Kubernetes est-il synonyme de processus décisionnels complexes ?

VMware répond par l’affirmative, en tout cas pour ce qui est du choix d’une distribution.

Ce constat s’inscrit dans une étude plus large visant à évaluer l’adoption de l’orchestrateur au sein des grandes entreprises.

Le groupe américain a collecté 247 réponses dans autant d’organisations d’au moins 1 000 employés et toutes impliquées dans des projets Kubernetes.

Ces organisations ont une « empreinte développeurs » importante (voir ci-dessous). Plus des deux tiers (68 %) sont basées en Amérique du Nord et près d’un quart (22 %) évoluent dans le secteur technologique.

Au sein de cet échantillon, Kubernetes est souvent passé en production (59 % des répondants le déclarent).

Au global, les déploiements demeurent à petite échelle (moins de 10 clusters dans 57 % des cas). Et l’orchestrateur n’est généralement pas seul : 60 % des entreprises y ont rattaché moins de la moitié de leurs applications conteneurisées.

La majorité des déploiements impliquent des infrastructures on-premise (cloud privé inclus au sens de VMware). 64 % des entreprises sont dans ce cas.

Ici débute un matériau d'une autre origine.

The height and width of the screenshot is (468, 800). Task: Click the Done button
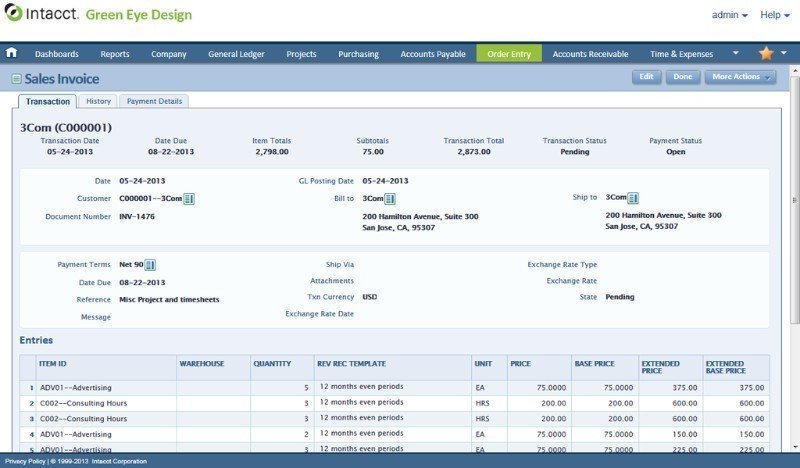[682, 77]
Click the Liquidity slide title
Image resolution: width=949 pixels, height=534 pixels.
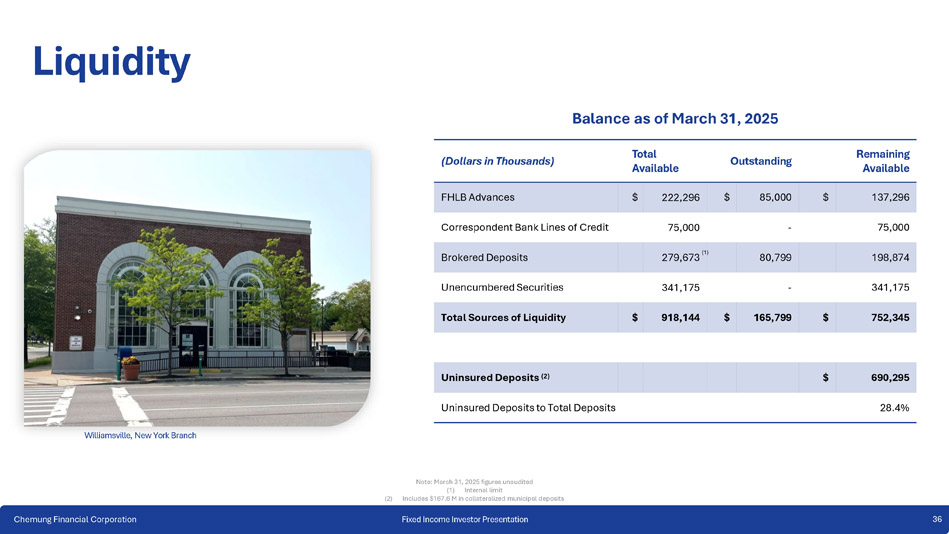pyautogui.click(x=111, y=62)
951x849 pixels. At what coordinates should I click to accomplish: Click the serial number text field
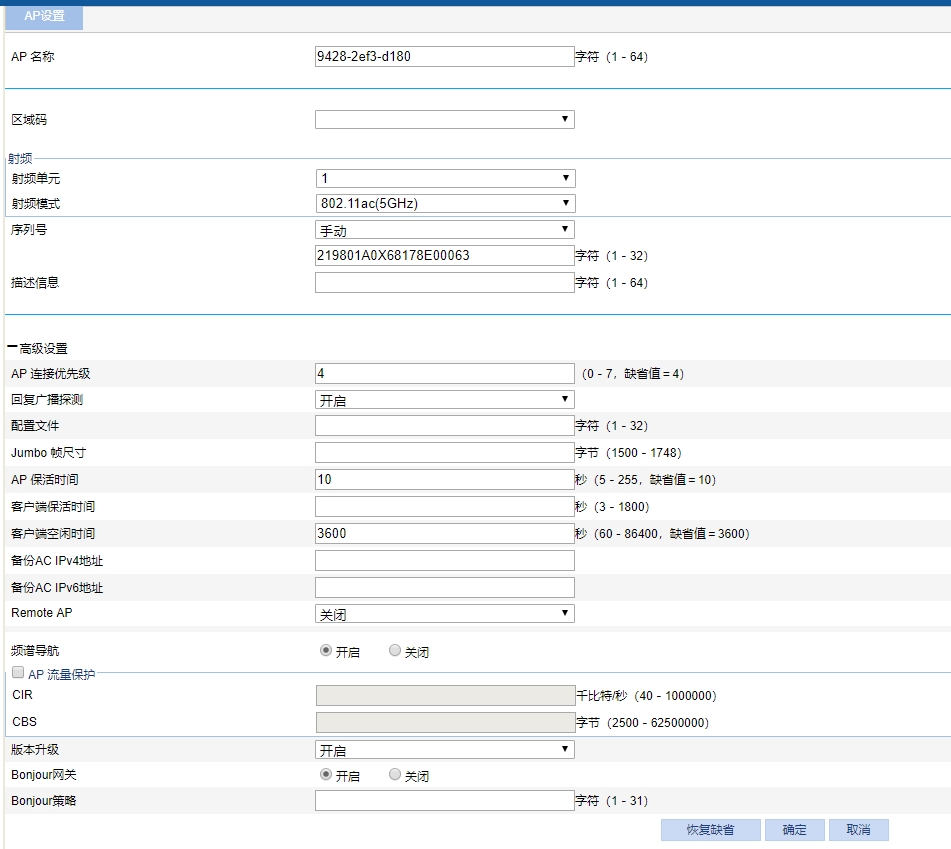[444, 256]
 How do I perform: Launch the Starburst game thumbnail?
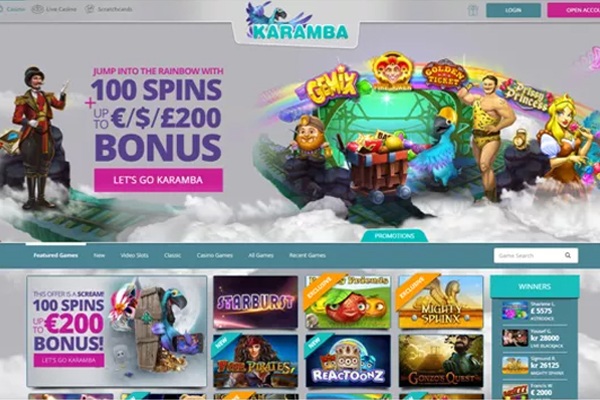[x=256, y=302]
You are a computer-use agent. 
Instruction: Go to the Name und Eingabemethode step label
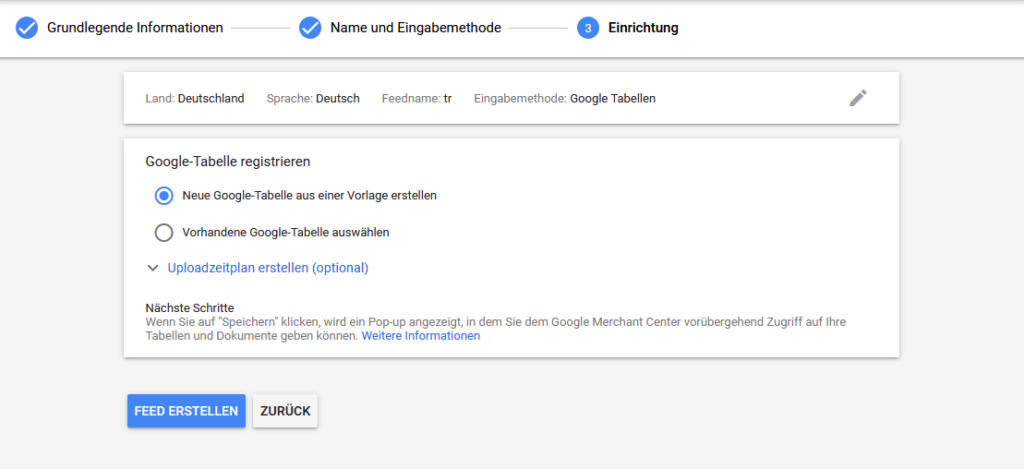(416, 28)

Elles sont 31 % à avoir opté pour plusieurs clouds publics.

Kubernetes : un manque de cohérence… et d’expertise

Quels bénéfices à utiliser Kubernetes ?
Parmi les cinq propositions qu’on leur a soumises, les répondants ont le plus souvent cité l’optimisation des ressources (56 %). Ils ont été presque aussi nombreux à évoquer la réduction des cycles de développement (53 %) et la capacité à conteneuriser des applications monolithiques (50 %).

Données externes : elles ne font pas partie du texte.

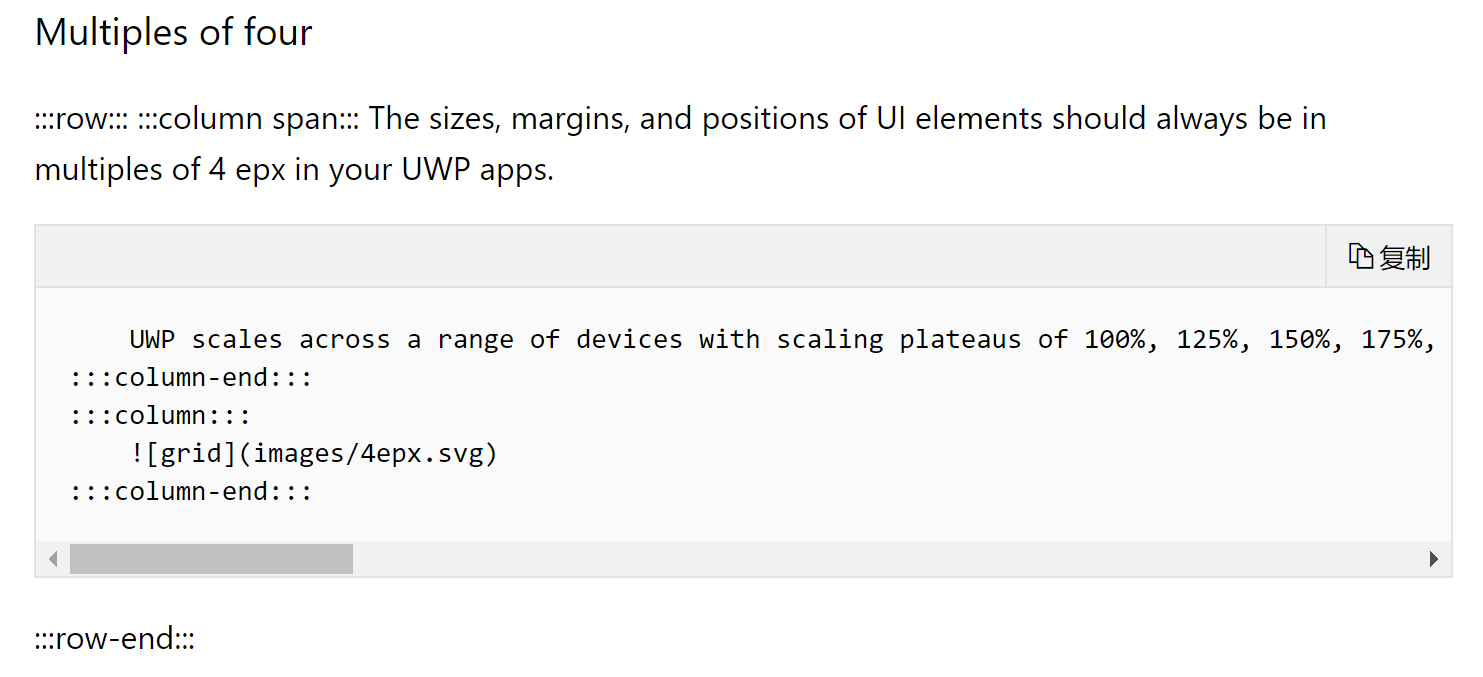Click the 复制 copy button
1483x677 pixels.
pyautogui.click(x=1388, y=256)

Pour ce qui est des processus décisionnels, le choix d’une distribution Kubernetes implique souvent plus d’une équipe. 83 % des répondants ont déclaré être dans ce cas.
L’équipe de développement reste, au global, la principale partie prenante, devant les équipes infrastructure, plate-forme et ops.

Dans ce contexte, 40 % des répondants reconnaissent le manque de cohérence stratégique en interne comme un problème.

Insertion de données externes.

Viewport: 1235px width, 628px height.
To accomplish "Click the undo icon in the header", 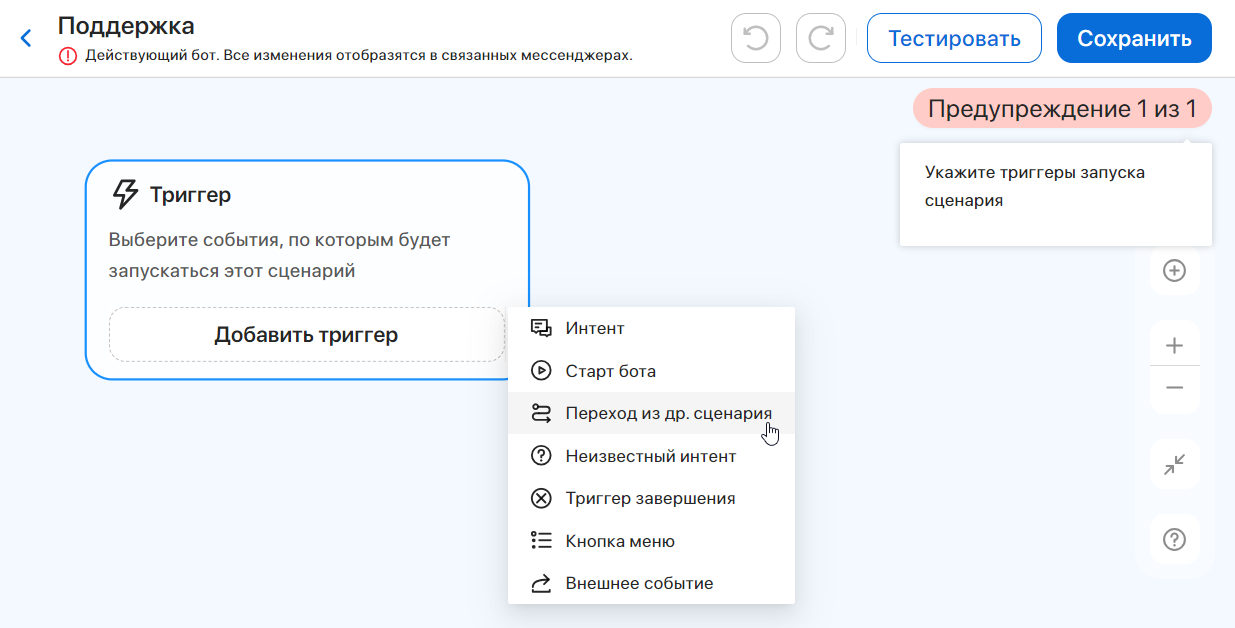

De manière générale, le manque d’expertise reste le principal obstacle, au déploiement (70 %) comme à l’exploitation (67 %) de Kubernetes.
Sur la première phase, il l’est notamment au niveau de l’intégration à l’infrastructure existante (49 %). Sur la seconde, il l’est surtout pour le volet sécurité et conformité.

Aussi la simplicité d’utilisation s’impose-t-elle comme le critère le plus répandu (64 %) pour le choix d’une solution Kubernetes. Suivent les fonctionnalités présentes et futures (57 %), les garanties contre le lock-in (45 %) et le support (38 %).